YOUR INSTRUCTIONS => Of all the lines in the entries below, give again exactly those starting at the line containing "Danh mục nổi bật (805, 79)" and ending at the line containing "Contact & adres (376, 22)", both ends included, and no others.

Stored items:
[Start of section]
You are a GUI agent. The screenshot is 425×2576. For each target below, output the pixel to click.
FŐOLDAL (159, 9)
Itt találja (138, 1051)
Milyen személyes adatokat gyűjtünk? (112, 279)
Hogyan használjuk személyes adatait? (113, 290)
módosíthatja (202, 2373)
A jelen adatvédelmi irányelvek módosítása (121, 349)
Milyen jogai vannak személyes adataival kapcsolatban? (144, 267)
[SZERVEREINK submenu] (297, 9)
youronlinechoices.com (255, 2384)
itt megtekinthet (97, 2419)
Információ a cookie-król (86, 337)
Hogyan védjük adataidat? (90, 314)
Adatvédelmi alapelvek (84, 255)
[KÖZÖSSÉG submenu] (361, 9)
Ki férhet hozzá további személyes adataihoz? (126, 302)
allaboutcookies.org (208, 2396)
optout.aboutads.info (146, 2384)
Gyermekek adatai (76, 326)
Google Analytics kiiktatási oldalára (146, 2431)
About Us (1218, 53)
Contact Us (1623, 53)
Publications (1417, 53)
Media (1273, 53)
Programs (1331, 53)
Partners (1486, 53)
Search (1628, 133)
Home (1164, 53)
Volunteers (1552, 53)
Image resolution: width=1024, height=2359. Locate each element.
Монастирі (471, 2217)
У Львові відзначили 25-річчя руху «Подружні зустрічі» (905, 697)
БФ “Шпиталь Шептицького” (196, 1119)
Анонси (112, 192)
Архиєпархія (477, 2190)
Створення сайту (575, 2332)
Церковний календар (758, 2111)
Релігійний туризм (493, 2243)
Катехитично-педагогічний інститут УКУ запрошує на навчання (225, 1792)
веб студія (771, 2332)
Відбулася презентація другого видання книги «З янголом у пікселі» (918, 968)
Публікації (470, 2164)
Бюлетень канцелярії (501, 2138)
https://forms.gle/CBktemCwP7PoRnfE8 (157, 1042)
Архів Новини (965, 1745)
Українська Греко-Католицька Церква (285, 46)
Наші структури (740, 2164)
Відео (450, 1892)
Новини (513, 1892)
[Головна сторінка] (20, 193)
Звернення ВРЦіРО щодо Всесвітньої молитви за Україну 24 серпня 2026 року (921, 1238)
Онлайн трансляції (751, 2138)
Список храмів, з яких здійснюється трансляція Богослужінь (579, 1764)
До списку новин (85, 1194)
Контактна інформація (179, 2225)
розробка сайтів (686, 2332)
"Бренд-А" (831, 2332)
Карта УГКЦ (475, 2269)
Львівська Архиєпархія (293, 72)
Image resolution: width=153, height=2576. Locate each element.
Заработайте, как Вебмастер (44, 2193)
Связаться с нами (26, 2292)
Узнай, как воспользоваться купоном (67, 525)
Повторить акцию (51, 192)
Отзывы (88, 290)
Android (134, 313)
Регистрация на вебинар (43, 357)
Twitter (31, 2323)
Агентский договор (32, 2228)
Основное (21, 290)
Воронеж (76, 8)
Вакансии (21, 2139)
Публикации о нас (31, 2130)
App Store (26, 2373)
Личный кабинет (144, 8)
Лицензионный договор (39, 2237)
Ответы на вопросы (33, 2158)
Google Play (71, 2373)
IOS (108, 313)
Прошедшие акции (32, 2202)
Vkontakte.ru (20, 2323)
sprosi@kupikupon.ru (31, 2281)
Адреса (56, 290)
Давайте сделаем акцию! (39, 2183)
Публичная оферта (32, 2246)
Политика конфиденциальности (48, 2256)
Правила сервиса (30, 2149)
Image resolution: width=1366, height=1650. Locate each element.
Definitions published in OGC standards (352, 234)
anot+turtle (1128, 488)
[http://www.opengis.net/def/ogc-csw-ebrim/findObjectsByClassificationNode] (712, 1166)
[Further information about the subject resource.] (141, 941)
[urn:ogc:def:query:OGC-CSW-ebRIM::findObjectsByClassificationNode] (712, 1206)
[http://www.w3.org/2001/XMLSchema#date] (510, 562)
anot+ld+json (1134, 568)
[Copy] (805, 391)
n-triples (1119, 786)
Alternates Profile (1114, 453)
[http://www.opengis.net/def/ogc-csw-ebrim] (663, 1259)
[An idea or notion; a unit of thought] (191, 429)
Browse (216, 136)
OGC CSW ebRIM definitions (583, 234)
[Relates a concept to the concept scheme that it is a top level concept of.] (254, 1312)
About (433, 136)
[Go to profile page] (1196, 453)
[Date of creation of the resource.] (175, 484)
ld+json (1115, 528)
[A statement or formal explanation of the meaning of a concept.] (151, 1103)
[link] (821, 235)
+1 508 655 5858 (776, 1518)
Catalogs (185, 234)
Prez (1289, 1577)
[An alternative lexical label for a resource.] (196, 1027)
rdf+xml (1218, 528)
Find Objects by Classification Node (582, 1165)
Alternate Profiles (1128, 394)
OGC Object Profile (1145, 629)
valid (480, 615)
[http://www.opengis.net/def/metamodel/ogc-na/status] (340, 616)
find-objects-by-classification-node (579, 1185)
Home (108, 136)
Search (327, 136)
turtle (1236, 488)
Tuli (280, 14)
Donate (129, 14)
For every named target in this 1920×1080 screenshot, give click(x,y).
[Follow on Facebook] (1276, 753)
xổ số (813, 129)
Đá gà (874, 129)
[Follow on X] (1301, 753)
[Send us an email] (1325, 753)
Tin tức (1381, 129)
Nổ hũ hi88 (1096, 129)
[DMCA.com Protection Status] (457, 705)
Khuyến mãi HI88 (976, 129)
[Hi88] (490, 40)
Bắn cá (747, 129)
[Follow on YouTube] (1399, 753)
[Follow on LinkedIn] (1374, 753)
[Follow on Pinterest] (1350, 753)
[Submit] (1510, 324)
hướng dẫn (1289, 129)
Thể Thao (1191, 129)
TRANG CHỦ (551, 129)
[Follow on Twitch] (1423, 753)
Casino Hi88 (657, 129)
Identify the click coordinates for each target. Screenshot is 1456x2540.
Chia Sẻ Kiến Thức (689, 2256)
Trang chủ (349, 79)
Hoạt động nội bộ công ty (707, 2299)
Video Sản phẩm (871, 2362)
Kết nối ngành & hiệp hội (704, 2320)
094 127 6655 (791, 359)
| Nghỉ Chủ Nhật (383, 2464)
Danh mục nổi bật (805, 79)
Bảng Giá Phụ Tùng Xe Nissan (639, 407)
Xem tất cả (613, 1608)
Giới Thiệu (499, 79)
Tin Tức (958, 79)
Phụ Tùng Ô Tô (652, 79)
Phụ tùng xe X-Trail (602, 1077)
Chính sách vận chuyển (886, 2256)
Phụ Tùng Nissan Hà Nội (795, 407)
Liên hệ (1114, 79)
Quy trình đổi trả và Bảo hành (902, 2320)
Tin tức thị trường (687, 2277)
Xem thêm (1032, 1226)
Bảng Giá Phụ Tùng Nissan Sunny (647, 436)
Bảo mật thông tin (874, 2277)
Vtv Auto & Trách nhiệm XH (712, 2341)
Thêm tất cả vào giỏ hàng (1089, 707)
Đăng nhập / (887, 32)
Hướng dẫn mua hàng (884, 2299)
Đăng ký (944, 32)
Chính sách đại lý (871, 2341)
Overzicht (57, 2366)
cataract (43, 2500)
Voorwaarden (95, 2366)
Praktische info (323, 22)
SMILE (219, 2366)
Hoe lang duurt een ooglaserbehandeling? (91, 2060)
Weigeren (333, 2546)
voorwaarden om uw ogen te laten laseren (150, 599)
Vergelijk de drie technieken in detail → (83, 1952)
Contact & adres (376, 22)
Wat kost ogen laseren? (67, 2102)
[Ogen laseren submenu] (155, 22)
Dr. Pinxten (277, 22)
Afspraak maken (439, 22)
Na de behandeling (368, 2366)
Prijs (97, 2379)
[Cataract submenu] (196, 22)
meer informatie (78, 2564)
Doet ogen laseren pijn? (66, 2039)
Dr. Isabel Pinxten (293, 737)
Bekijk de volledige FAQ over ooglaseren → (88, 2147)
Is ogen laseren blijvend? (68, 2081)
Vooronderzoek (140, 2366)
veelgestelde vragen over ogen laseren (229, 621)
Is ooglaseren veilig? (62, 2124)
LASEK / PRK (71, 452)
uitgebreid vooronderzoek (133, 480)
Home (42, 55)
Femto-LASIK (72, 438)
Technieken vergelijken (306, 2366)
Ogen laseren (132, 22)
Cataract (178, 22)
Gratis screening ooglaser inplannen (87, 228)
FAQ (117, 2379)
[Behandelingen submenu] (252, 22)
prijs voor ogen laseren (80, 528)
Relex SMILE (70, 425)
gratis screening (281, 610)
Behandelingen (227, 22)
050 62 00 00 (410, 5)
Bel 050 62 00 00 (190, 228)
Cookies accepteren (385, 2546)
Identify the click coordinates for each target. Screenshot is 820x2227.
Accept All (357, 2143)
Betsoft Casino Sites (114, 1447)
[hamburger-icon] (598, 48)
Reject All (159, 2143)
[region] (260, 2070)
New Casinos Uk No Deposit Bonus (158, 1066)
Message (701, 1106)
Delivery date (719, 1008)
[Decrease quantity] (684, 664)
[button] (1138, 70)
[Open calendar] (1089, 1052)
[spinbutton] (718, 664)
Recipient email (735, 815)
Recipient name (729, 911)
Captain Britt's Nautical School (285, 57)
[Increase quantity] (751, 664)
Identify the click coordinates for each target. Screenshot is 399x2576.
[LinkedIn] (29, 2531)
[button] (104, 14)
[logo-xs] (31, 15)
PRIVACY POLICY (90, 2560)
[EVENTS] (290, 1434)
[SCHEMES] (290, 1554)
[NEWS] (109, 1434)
[End of section]
REPLY TO THE EXERCISE =>
Danh mục nổi bật (805, 79)
Bảng Giá Phụ Tùng Xe Nissan (639, 407)
Xem tất cả (613, 1608)
Giới Thiệu (499, 79)
Tin Tức (958, 79)
Phụ Tùng Ô Tô (652, 79)
Phụ tùng xe X-Trail (602, 1077)
Chính sách vận chuyển (886, 2256)
Phụ Tùng Nissan Hà Nội (795, 407)
Liên hệ (1114, 79)
Quy trình đổi trả và Bảo hành (902, 2320)
Tin tức thị trường (687, 2277)
Xem thêm (1032, 1226)
Bảng Giá Phụ Tùng Nissan Sunny (647, 436)
Bảo mật thông tin (874, 2277)
Vtv Auto & Trách nhiệm XH (712, 2341)
Thêm tất cả vào giỏ hàng (1089, 707)
Đăng nhập / (887, 32)
Hướng dẫn mua hàng (884, 2299)
Đăng ký (944, 32)
Chính sách đại lý (871, 2341)
Overzicht (57, 2366)
cataract (43, 2500)
Voorwaarden (95, 2366)
Praktische info (323, 22)
SMILE (219, 2366)
Hoe lang duurt een ooglaserbehandeling? (91, 2060)
Weigeren (333, 2546)
voorwaarden om uw ogen te laten laseren (150, 599)
Vergelijk de drie technieken in detail → (83, 1952)
Contact & adres (376, 22)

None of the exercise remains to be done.